>> Start Data entries
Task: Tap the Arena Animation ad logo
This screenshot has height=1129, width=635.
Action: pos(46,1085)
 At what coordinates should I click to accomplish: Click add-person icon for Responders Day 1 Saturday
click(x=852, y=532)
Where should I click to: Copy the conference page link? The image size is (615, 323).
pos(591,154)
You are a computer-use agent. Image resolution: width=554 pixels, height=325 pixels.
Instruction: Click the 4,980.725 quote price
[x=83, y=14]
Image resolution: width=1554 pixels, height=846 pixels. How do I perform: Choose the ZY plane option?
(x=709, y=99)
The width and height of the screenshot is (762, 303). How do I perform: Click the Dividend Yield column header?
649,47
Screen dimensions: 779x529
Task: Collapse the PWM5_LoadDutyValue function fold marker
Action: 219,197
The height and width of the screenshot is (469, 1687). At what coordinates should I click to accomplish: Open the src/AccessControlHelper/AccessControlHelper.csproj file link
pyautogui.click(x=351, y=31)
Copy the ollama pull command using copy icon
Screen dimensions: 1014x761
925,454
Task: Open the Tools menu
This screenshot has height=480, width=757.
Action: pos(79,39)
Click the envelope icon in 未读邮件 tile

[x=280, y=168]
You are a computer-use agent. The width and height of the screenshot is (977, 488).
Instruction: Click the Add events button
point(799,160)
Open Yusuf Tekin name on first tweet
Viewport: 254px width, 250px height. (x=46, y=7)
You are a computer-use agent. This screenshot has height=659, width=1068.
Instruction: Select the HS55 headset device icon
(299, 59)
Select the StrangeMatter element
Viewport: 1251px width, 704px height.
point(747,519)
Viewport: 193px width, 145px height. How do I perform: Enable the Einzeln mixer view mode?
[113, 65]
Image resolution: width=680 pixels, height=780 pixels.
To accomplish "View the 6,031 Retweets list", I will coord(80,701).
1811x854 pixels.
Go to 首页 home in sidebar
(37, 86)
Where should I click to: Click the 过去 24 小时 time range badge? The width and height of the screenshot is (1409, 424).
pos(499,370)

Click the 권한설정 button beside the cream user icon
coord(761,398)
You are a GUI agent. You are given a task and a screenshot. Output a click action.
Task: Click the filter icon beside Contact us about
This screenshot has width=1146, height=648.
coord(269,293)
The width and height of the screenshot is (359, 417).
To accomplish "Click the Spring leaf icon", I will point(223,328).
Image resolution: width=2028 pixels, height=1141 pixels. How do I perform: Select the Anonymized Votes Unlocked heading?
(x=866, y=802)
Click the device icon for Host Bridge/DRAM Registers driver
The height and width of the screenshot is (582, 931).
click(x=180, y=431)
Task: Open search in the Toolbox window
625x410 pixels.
>> End Data entries
▶ What you are asked to do
Render every line of the rows above as a Markdown table with the columns Number and Text, skipping blank lines.

▶ Complete answer
| Number | Text |
|---|---|
| 1 | Task: Tap the Arena Animation ad logo |
| 2 | This screenshot has height=1129, width=635. |
| 3 | Action: pos(46,1085) |
| 4 |  At what coordinates should I click to accomplish: Click add-person icon for Responders Day 1 Saturday |
| 5 | click(x=852, y=532) |
| 6 | Where should I click to: Copy the conference page link? The image size is (615, 323). |
| 7 | pos(591,154) |
| 8 | You are a computer-use agent. Image resolution: width=554 pixels, height=325 pixels. |
| 9 | Instruction: Click the 4,980.725 quote price |
| 10 | [x=83, y=14] |
| 11 | Image resolution: width=1554 pixels, height=846 pixels. How do I perform: Choose the ZY plane option? |
| 12 | (x=709, y=99) |
| 13 | The width and height of the screenshot is (762, 303). How do I perform: Click the Dividend Yield column header? |
| 14 | 649,47 |
| 15 | Screen dimensions: 779x529 |
| 16 | Task: Collapse the PWM5_LoadDutyValue function fold marker |
| 17 | Action: 219,197 |
| 18 | The height and width of the screenshot is (469, 1687). At what coordinates should I click to accomplish: Open the src/AccessControlHelper/AccessControlHelper.csproj file link |
| 19 | pyautogui.click(x=351, y=31) |
| 20 | Copy the ollama pull command using copy icon |
| 21 | Screen dimensions: 1014x761 |
| 22 | 925,454 |
| 23 | Task: Open the Tools menu |
| 24 | This screenshot has height=480, width=757. |
| 25 | Action: pos(79,39) |
| 26 | Click the envelope icon in 未读邮件 tile |
| 27 | [x=280, y=168] |
| 28 | You are a computer-use agent. The width and height of the screenshot is (977, 488). |
| 29 | Instruction: Click the Add events button |
| 30 | point(799,160) |
| 31 | Open Yusuf Tekin name on first tweet |
| 32 | Viewport: 254px width, 250px height. (x=46, y=7) |
| 33 | You are a computer-use agent. This screenshot has height=659, width=1068. |
| 34 | Instruction: Select the HS55 headset device icon |
| 35 | (299, 59) |
| 36 | Select the StrangeMatter element |
| 37 | Viewport: 1251px width, 704px height. |
| 38 | point(747,519) |
| 39 | Viewport: 193px width, 145px height. How do I perform: Enable the Einzeln mixer view mode? |
| 40 | [113, 65] |
| 41 | Image resolution: width=680 pixels, height=780 pixels. |
| 42 | To accomplish "View the 6,031 Retweets list", I will coord(80,701). |
| 43 | 1811x854 pixels. |
| 44 | Go to 首页 home in sidebar |
| 45 | (37, 86) |
| 46 | Where should I click to: Click the 过去 24 小时 time range badge? The width and height of the screenshot is (1409, 424). |
| 47 | pos(499,370) |
| 48 | Click the 권한설정 button beside the cream user icon |
| 49 | coord(761,398) |
| 50 | You are a GUI agent. You are given a task and a screenshot. Output a click action. |
| 51 | Task: Click the filter icon beside Contact us about |
| 52 | This screenshot has width=1146, height=648. |
| 53 | coord(269,293) |
| 54 | The width and height of the screenshot is (359, 417). |
| 55 | To accomplish "Click the Spring leaf icon", I will point(223,328). |
| 56 | Image resolution: width=2028 pixels, height=1141 pixels. How do I perform: Select the Anonymized Votes Unlocked heading? |
| 57 | (x=866, y=802) |
| 58 | Click the device icon for Host Bridge/DRAM Registers driver |
| 59 | The height and width of the screenshot is (582, 931). |
| 60 | click(x=180, y=431) |
| 61 | Task: Open search in the Toolbox window |
| 62 | 625x410 pixels. |